Review loop outcome (CONVERGED)

  • Round 1 — 17 confirmed (3 blocker, then highs/mediums/lows). Fixed in commits 92c5027 + 3ff9145.
  • Round 2 — 11 confirmed, 4 high — all one root: the /map discover_urls path was left on the old direct/single-proxy path (BFS fetch unscoped + discovery client ignored the rotator + silent-swallow). Fixed in c920a32.
  • Round 3 — 8 confirmed, 0 blocker/high → satisfied: true. Per-request client warm-pool regression and the missing fail-closed tests were then addressed.
  • Round 4 — verifying the round-3 polish surfaced 1 high (new): crw crawl --js --proxy routed only the HTTP tier through the proxy — the CLI crawl/map renderer never attached a rotator, so REQUEST_PROXY stayed None and the JS/CDP tier (+ the lightpanda fail-closed guard) was bypassed → real-IP leak. Fixed in ca5d7e2 (CLI crawl/map build the renderer with a rotator from --proxy).
  • Round 5 — 6 confirmed, 0 blocker/high → satisfied: true. Loop converged.

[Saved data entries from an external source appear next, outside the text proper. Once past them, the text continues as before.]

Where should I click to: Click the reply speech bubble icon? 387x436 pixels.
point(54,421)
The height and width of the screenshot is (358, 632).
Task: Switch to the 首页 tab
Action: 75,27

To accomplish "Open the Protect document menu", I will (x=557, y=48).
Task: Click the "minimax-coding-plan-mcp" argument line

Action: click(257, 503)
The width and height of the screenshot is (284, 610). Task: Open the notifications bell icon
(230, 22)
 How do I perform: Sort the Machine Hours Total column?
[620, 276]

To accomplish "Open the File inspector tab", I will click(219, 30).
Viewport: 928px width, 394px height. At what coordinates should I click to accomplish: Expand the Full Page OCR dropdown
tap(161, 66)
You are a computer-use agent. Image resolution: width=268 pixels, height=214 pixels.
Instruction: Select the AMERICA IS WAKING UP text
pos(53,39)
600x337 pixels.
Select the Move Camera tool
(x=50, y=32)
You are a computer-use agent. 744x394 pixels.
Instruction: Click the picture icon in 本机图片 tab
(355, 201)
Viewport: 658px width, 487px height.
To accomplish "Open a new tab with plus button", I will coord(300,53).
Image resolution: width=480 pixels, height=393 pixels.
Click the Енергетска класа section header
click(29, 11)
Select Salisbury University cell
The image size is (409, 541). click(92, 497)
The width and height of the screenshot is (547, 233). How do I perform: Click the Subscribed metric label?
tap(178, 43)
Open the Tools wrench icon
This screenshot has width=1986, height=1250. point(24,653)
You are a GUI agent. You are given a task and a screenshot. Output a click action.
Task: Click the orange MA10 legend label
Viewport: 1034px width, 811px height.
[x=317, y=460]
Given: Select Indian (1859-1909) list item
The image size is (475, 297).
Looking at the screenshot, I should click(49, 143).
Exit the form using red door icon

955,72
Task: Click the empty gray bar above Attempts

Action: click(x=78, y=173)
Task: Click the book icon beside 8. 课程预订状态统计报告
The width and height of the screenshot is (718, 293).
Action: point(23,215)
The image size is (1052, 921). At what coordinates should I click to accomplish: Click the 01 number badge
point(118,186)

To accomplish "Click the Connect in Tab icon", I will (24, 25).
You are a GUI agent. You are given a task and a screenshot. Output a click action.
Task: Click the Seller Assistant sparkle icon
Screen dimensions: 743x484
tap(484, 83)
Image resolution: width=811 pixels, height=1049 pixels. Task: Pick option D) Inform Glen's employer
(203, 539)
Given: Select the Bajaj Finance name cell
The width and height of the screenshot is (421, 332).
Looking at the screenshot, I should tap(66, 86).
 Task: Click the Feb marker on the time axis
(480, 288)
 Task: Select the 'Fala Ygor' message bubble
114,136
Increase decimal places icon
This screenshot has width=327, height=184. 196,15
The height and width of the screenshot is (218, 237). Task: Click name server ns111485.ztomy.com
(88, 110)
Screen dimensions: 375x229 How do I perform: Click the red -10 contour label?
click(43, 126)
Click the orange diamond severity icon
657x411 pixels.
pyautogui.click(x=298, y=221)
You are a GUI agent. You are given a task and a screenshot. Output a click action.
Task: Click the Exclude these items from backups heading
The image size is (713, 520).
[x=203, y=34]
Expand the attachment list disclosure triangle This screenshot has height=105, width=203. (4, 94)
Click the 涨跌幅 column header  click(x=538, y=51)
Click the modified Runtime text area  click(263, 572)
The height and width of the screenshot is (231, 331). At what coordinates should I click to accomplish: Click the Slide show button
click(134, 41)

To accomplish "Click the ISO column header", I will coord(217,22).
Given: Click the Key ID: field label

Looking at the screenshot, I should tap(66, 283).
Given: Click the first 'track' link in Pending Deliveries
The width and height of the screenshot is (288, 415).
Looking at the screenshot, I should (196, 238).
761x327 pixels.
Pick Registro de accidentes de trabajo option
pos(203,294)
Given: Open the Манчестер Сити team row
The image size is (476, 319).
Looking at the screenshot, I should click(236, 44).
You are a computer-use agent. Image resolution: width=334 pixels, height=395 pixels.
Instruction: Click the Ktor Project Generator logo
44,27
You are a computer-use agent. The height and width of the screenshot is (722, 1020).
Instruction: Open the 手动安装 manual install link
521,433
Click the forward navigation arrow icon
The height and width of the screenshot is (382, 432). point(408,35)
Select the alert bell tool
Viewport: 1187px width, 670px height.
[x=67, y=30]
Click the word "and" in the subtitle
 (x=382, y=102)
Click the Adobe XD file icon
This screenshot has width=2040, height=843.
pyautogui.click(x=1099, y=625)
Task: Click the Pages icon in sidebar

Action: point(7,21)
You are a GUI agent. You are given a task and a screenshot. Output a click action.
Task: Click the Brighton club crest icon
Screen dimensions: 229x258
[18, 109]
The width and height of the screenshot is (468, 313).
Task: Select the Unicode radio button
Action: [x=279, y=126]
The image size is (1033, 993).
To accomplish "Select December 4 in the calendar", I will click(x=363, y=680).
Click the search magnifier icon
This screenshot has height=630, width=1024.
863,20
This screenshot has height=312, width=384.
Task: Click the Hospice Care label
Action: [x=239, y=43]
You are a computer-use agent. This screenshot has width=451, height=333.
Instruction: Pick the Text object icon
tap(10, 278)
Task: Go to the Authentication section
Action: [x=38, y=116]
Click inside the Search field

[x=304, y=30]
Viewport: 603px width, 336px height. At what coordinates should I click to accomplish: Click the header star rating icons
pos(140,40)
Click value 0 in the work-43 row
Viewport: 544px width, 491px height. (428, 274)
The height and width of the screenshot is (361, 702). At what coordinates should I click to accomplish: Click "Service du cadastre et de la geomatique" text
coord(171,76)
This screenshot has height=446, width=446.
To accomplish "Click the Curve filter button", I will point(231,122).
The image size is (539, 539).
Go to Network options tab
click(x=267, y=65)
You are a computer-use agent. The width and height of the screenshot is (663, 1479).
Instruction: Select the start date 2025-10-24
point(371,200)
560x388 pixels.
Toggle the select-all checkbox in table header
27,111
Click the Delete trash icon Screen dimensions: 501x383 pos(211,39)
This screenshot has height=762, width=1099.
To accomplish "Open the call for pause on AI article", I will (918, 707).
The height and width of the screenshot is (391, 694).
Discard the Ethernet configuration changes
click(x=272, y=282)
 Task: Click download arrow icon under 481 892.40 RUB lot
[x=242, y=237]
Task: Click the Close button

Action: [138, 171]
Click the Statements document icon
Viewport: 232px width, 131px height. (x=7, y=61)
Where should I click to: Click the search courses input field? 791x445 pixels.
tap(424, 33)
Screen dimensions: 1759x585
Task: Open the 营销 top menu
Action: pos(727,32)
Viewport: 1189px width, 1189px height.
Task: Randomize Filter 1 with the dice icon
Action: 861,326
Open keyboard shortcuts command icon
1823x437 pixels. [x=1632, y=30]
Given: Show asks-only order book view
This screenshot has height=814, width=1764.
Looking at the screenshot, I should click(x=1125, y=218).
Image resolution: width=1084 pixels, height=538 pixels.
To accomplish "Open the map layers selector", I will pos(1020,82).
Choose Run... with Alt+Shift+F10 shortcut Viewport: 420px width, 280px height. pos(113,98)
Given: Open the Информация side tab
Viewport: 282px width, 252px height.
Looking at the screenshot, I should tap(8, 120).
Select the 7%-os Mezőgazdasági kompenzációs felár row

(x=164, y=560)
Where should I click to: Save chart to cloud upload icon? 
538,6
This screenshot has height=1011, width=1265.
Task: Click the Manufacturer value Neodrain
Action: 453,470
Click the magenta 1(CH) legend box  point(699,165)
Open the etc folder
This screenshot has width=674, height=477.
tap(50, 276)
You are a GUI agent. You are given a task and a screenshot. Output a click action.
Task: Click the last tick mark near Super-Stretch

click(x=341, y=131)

Additional low/nit follow-ups (round 4–5, non-blocking)

  • robots/sitemap client is origin-scoped: under a multi-host crawl with sticky_per_host, non-origin hosts' robots/sitemap fetches use the origin host's proxy while their page fetches use their own — still proxied (no leak), just an IP-correlation inconsistency. Per-host robots client or documentation.
  • /map drops per-request BYOP: MapRequest/DiscoverOptions have no proxy_list; /map honors only the server-config rotator (fail-safe, never direct when config proxy exists). Add fields if /map BYOP is desired.
  • proxy client cache eviction: http_fetcher_for_request clears the whole cache at 512 entries (coarse safety valve for arbitrary BYOP; config pools never hit it). Swap for LRU if a pathological BYOP workload warrants it.
  • #15 createBrowserContext parse-failure: if Chrome returns success without a browserContextId, the context isn't disposed — effectively unreachable (Chrome always returns the id; there is no id to dispose), accepted.

Remaining documented follow-ups (low / nit — non-blocking)

  • #17 error class: build_client maps a post-parse reqwest build failure to ConfigError (HTTP 500) even on the per-request BYOP path (should be InvalidRequest/400). Window is tiny — ProxyEntry::parse already validated scheme+host, so reqwest::Proxy::all failing afterward is unlikely. Map at the with_proxy call sites if surfaced.
  • chrome_proxy tier override: when a config/BYOP REQUEST_PROXY is active AND a request escalates to the residential chrome_proxy tier, the per-request proxy overrides the DataImpulse residential egress. Uncommon combo; document or skip the per-request context when self.name == "chrome_proxy".
  • sticky key normalization: BYOP sticky uses the raw host; the config rotator uses normalize_host (eTLD+1). Mutually exclusive per request (no correctness impact); unify by normalizing the BYOP host key too.